- RECORDS FOR PROCESSING:

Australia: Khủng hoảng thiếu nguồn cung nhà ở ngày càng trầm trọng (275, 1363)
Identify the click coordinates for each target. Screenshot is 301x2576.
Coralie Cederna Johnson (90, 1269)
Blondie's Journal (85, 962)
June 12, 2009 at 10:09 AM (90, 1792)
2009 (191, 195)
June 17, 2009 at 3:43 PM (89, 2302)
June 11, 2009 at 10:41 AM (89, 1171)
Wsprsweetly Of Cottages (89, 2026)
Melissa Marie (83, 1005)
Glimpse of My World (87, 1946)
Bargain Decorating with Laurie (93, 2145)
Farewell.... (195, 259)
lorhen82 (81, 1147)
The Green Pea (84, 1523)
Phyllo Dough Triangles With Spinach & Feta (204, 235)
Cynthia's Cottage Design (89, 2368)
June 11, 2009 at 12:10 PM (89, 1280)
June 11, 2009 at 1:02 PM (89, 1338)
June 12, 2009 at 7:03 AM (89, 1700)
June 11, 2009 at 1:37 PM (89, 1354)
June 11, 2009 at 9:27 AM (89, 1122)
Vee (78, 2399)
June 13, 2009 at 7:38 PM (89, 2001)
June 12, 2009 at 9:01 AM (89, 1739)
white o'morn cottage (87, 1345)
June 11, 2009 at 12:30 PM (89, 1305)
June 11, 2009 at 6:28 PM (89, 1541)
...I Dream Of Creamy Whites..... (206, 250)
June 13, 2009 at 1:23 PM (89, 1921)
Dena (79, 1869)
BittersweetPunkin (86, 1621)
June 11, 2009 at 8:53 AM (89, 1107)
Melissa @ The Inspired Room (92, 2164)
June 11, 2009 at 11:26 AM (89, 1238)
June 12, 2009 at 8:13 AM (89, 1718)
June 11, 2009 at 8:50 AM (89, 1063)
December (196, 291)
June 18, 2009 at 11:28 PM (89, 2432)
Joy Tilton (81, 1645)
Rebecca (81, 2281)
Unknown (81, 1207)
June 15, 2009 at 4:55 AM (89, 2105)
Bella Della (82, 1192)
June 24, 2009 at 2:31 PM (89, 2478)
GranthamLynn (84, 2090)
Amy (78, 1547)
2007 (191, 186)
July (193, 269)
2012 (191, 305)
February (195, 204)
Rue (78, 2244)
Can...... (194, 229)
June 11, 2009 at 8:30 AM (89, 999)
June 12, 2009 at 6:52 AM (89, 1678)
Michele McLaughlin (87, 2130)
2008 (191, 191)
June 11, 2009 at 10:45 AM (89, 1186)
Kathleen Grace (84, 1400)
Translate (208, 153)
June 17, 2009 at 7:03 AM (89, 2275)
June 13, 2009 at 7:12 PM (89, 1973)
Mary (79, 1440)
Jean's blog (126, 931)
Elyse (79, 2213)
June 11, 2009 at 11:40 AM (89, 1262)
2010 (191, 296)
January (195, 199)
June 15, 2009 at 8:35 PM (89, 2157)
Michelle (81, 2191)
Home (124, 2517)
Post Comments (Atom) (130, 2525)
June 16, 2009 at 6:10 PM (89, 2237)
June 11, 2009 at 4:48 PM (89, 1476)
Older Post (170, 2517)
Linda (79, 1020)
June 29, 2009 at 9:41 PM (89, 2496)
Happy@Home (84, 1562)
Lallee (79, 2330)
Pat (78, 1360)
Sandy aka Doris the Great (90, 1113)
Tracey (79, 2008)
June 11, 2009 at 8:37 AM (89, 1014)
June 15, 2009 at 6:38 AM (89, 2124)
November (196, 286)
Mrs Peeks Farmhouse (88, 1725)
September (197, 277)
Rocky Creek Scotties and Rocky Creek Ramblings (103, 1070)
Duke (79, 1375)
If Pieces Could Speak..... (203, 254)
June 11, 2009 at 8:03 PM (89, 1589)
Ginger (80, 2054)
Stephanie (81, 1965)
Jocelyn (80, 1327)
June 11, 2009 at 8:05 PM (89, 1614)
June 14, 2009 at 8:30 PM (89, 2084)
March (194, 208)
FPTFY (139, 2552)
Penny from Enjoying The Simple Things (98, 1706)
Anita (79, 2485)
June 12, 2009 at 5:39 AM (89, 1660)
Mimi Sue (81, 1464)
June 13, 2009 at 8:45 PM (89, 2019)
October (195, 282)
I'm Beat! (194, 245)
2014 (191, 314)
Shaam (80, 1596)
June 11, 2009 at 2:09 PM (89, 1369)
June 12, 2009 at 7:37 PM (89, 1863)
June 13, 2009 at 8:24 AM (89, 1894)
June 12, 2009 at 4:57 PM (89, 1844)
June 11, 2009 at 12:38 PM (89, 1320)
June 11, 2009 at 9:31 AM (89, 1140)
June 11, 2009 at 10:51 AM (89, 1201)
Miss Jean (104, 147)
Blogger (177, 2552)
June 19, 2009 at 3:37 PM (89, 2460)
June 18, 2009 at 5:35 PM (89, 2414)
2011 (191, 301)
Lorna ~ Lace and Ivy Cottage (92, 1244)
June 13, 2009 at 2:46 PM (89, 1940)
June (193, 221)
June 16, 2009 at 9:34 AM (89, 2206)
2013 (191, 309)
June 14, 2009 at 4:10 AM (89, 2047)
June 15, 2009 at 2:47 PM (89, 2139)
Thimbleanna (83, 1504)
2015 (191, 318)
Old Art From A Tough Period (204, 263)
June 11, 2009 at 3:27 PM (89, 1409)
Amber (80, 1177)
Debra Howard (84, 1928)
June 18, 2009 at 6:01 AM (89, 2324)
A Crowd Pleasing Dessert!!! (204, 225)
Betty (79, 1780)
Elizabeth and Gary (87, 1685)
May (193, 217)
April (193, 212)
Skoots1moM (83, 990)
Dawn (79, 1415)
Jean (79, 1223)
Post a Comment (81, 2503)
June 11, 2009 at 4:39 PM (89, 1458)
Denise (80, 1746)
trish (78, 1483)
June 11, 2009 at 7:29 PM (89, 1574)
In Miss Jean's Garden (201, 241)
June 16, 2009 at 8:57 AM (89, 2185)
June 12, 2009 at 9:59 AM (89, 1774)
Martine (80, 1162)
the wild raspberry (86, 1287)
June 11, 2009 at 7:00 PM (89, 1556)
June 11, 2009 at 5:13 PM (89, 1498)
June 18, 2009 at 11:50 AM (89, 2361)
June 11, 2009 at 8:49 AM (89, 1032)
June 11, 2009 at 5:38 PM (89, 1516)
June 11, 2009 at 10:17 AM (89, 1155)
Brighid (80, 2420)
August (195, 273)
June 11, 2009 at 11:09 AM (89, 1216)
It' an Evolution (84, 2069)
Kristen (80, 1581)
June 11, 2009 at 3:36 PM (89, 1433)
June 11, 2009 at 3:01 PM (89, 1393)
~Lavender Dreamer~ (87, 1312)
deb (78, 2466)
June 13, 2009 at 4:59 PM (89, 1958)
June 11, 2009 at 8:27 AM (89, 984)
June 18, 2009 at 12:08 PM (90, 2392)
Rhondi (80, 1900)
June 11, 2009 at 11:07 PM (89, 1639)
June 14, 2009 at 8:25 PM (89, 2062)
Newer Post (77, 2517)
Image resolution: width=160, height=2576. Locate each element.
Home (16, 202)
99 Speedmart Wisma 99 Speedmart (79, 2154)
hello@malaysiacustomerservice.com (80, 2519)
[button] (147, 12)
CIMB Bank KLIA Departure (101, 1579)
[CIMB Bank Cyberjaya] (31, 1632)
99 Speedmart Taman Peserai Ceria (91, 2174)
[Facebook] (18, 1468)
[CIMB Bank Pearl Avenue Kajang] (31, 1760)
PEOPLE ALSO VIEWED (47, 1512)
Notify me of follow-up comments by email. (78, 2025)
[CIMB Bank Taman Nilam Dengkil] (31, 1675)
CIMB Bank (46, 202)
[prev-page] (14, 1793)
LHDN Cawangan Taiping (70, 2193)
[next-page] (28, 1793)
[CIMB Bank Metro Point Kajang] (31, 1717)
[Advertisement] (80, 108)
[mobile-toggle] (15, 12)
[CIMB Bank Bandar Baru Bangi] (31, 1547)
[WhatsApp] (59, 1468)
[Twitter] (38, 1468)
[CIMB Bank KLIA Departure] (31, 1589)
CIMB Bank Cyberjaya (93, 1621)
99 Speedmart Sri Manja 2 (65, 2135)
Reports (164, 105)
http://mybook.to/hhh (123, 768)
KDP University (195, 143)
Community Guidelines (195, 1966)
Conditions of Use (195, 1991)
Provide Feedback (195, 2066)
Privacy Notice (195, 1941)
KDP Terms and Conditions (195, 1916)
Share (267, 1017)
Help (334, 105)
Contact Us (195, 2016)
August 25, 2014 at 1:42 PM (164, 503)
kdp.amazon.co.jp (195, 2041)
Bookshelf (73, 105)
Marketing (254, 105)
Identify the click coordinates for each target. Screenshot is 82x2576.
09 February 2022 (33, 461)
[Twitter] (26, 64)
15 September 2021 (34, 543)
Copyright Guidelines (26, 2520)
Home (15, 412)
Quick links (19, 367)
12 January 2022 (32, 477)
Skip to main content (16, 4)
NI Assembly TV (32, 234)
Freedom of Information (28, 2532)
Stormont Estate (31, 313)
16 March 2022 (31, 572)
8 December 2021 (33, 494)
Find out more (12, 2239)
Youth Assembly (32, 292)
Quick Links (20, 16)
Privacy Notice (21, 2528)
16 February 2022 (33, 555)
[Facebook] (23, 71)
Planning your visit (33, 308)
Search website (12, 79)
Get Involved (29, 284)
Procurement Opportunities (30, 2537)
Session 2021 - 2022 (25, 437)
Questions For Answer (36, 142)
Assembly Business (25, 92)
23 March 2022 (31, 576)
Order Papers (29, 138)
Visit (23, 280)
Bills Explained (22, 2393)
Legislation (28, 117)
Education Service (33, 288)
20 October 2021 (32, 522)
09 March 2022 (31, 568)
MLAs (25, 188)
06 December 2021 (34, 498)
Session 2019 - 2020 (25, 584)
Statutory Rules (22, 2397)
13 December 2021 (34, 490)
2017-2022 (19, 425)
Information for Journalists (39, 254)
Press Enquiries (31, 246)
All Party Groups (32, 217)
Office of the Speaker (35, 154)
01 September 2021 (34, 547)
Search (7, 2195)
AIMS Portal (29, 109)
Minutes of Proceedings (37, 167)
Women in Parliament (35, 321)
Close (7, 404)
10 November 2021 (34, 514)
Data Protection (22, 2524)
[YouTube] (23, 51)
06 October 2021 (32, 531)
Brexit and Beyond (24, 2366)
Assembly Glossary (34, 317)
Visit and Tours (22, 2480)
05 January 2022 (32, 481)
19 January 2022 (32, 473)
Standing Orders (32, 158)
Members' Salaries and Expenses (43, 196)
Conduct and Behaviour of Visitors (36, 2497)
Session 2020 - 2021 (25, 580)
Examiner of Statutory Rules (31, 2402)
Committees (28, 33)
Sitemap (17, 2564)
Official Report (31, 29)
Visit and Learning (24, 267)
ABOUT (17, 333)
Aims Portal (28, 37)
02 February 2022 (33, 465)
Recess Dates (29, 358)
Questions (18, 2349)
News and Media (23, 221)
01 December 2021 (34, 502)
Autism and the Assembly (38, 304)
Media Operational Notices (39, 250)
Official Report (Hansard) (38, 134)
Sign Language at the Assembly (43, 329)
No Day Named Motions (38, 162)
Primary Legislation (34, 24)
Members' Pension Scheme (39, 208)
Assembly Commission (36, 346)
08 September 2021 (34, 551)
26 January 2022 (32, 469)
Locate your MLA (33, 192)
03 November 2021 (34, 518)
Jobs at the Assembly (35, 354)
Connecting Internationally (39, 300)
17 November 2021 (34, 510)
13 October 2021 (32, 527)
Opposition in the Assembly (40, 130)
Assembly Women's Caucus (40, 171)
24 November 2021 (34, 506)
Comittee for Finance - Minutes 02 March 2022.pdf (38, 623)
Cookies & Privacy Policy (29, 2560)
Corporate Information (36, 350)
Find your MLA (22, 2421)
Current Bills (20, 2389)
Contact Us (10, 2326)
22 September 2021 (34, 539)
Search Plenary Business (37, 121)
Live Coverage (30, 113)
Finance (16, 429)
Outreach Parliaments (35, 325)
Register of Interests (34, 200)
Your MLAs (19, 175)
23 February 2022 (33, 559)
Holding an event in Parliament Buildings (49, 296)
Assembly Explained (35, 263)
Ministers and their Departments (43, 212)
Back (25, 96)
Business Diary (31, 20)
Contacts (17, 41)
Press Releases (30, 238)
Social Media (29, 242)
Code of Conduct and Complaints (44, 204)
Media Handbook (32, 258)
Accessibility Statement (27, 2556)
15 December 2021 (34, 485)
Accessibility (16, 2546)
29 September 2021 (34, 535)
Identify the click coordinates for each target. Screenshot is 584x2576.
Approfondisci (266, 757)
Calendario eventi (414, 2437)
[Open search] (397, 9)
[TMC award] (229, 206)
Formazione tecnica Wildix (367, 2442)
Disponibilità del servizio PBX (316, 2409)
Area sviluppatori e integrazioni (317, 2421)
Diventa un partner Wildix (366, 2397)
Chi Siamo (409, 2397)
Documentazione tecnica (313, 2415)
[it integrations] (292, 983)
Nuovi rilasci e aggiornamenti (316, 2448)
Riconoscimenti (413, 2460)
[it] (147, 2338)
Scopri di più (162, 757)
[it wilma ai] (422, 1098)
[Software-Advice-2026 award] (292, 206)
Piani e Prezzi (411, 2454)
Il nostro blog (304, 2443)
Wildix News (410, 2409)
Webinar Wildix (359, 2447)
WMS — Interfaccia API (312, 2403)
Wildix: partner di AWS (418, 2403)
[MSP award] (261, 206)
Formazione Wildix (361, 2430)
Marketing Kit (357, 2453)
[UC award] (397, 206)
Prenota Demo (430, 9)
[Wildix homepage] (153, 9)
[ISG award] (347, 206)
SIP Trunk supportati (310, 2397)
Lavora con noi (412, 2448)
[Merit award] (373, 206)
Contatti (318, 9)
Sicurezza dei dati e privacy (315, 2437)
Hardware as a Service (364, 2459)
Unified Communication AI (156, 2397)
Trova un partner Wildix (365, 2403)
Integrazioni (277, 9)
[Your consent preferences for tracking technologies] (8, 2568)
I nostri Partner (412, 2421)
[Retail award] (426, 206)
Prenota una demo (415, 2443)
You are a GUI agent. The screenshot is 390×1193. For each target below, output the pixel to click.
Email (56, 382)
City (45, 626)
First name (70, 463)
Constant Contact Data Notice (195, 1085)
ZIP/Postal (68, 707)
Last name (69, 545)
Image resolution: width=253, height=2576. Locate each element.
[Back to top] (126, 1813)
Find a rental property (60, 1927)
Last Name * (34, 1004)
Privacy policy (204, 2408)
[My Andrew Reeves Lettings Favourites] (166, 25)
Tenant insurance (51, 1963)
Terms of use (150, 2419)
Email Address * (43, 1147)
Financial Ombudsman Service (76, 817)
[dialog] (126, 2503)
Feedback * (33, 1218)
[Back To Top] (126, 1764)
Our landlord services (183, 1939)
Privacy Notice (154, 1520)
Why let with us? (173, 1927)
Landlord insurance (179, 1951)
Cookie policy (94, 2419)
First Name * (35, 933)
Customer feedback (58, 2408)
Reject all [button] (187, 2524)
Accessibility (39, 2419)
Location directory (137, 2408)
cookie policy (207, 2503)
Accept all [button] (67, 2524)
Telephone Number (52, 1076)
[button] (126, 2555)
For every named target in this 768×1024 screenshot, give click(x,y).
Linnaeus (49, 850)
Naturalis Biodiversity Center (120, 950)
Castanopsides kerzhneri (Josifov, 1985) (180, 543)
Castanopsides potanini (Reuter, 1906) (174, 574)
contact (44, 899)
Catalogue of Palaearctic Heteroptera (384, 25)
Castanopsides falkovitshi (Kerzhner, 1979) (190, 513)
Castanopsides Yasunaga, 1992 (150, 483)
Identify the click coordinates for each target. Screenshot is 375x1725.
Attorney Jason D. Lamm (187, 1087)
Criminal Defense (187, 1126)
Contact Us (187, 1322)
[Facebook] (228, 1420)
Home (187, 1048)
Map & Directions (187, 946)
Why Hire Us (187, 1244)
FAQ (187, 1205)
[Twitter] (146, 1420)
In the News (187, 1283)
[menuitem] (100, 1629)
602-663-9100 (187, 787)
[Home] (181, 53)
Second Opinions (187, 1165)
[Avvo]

- ABOUT THIS TASK: In the listing above, find the line containing "July (193, 269)" and the line containing "Pat (78, 1360)". Output them and every line between, exactly, and nothing else.

- TASK ANSWER:
July (193, 269)
2012 (191, 305)
February (195, 204)
Rue (78, 2244)
Can...... (194, 229)
June 11, 2009 at 8:30 AM (89, 999)
June 12, 2009 at 6:52 AM (89, 1678)
Michele McLaughlin (87, 2130)
2008 (191, 191)
June 11, 2009 at 10:45 AM (89, 1186)
Kathleen Grace (84, 1400)
Translate (208, 153)
June 17, 2009 at 7:03 AM (89, 2275)
June 13, 2009 at 7:12 PM (89, 1973)
Mary (79, 1440)
Jean's blog (126, 931)
Elyse (79, 2213)
June 11, 2009 at 11:40 AM (89, 1262)
2010 (191, 296)
January (195, 199)
June 15, 2009 at 8:35 PM (89, 2157)
Michelle (81, 2191)
Home (124, 2517)
Post Comments (Atom) (130, 2525)
June 16, 2009 at 6:10 PM (89, 2237)
June 11, 2009 at 4:48 PM (89, 1476)
Older Post (170, 2517)
Linda (79, 1020)
June 29, 2009 at 9:41 PM (89, 2496)
Happy@Home (84, 1562)
Lallee (79, 2330)
Pat (78, 1360)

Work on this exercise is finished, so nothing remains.